Now I find that there are 3 kinds of problems:
Problems that others have solved before me: Let’s say I’m facing a problem X. Instead of looking for solutions to X, I just look for people who have solved X before. In 90% of the cases, speaking with someone who has solved X before is the easiest way to learn how to solve that problem.
Problems which can be solved with creativity: These are problems where there are no obvious solutions but if you think differently, you can solve things. You need to take a break, relax, keep thinking about these problems and then the answer might or might not come in the shower.
Problems which don’t have solutions: Of course, there are tons of problems where there are no ready-made solutions (like e.g. finding a technical co-founder), and all it requires is to keep at it and wait for the solution to present itself (this has been the most difficult to learn and deal with). Most of the tough problems have a huge element of things which are not in your control – therefore, one feels frustrated, when it is just a question of patience.
Building Akosha has involved a lot of problems which fell in the first and the last category.
Two things that work:
– I’ve found parallel processing several parts of the solution to the same problem to be very useful. If you need to do 10 things to solve a problem, I usually find it better to try all 10 in parallel rather than serially.

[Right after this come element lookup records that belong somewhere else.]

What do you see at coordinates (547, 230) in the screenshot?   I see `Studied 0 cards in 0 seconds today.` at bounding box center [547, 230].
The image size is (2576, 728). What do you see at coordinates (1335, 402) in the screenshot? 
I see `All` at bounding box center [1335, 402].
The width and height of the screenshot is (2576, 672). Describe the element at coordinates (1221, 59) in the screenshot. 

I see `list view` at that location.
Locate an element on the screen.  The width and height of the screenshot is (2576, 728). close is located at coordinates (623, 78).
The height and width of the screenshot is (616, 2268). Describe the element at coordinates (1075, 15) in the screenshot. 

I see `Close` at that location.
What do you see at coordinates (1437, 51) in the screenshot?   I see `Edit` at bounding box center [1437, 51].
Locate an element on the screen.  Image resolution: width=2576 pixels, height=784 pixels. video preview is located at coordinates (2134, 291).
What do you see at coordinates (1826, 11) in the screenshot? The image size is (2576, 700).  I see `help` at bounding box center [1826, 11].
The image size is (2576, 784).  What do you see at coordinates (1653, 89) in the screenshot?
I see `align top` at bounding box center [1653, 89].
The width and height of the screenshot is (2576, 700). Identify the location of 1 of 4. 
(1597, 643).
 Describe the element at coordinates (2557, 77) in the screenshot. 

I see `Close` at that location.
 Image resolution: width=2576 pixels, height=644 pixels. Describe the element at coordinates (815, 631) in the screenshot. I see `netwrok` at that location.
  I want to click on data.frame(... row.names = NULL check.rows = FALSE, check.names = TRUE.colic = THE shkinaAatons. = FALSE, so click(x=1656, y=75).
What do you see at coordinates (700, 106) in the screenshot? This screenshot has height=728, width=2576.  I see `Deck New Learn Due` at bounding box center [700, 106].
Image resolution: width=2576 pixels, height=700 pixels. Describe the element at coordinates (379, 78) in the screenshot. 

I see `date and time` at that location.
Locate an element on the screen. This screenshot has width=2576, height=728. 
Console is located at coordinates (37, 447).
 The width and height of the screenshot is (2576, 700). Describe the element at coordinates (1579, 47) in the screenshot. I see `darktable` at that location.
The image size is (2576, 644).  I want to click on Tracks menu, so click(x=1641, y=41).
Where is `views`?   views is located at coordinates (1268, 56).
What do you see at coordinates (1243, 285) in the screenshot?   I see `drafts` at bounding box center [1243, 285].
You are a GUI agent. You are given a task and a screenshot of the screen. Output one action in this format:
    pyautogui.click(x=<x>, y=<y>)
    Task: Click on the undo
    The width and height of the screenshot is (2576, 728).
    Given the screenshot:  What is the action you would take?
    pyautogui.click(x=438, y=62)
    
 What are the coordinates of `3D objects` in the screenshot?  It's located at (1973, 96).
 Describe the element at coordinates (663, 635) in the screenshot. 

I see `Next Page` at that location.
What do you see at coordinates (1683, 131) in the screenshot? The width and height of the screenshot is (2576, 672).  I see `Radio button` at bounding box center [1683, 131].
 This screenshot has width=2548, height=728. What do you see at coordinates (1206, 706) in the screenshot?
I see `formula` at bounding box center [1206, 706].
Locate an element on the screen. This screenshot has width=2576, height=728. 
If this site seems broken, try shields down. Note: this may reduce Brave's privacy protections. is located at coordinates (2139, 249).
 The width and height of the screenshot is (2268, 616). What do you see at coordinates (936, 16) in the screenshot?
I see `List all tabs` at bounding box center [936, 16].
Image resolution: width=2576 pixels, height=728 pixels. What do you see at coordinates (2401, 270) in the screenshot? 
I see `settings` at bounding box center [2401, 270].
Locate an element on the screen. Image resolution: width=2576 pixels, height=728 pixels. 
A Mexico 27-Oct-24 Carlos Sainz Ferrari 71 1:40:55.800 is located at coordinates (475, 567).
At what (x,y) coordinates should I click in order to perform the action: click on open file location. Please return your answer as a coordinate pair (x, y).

– Some problem-solving frameworks really help. You should see a McKinsey hand apply the Peter Drucker Five Forces framework to the most obvious thing and see him/her come up with such non-obvious solutions. In the start up context, there is the customer development process, the lean methodology, the growth hacking etc. All of them are useful to think through problems, but it is typically difficult to apply them with a lot of discipline. There is no McKinsey for startups where you are taught a specific way of solving problems.